Probing reversible covalent ligand–lectin interactions via NMR spectroscopy

Covalent ligands have long been used in drug development for their ability to form reversible or irreversible bonds with specific protein residue, offering high potency, selectivity, and prolonged action. A range of complementary analytical techniques has been developed to determine the mode of action of a covalent ligand and confirm its covalent interaction with the target protein, validating the formation and specificity of the covalent adduct. The most widely used are mass spectrometry (MS) and X-ray crystallography, even though they both require large amounts of protein and complex workflows.
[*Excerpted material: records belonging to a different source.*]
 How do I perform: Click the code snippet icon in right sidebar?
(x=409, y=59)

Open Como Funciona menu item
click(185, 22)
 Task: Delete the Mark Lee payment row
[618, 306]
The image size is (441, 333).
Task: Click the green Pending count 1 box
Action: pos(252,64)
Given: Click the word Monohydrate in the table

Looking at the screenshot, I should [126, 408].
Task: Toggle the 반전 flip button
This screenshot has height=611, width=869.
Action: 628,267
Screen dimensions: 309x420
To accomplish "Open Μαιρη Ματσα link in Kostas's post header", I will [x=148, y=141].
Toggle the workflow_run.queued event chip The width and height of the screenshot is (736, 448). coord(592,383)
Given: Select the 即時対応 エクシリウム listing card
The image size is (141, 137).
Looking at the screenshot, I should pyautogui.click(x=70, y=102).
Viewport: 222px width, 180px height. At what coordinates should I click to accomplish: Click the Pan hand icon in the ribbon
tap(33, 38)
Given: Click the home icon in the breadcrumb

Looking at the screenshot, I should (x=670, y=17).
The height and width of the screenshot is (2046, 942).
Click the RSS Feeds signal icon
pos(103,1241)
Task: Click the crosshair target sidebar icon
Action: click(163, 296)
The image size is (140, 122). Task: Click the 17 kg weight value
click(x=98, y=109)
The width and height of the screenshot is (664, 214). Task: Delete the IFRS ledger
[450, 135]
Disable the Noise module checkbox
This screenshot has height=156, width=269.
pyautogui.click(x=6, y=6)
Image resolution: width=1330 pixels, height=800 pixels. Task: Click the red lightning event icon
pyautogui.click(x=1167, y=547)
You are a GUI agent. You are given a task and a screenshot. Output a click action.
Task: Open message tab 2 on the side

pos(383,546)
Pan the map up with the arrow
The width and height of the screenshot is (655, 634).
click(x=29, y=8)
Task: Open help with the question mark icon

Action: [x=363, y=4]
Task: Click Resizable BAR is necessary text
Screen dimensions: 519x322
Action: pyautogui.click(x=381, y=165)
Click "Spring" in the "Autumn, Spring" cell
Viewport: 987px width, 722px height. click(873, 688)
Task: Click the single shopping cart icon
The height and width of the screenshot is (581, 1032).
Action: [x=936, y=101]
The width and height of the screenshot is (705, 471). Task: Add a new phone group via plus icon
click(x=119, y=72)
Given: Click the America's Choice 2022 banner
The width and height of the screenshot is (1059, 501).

Here, we present a workflow for characterising reversible covalent glycomimetic ligands that target the fucose-specific lectin domain BC2L-C-Nt from Burkholderia cenocepacia, a multidrug-resistant pathogen associated with severe respiratory infections in patients with cystic fibrosis. The designed ligands feature an L-fucose core linked to a salicylaldehyde warhead, which selectively forms a reversible Schiff base with Lys108 near the fucose-binding pocket. Covalent interaction was confirmed by MALDI-MS and LC-MS/MS peptide analysis following NaBH₄ reduction, together with negative control studies. Validating covalent interactions proved challenging due to the significant amounts of purified soluble protein required for mass spectrometry experiments, and complex data analysis. We therefore focused on developing an alternative approach utilising NMR techniques to evaluate the formation of covalent lectin-ligand adducts. This approach employed both well-established NMR techniques, such as Saturation Transfer Difference (STD)-NMR and ¹H-¹³C Heteronuclear Single Quantum Coherence (HSQC), as well as a less conventional yet efficient method using Diffusion-Ordered Spectroscopy (DOSY). This approach offers a generalisable and accessible method to validate covalent binding, particularly for reversible systems and in contexts where protein quantity is limited.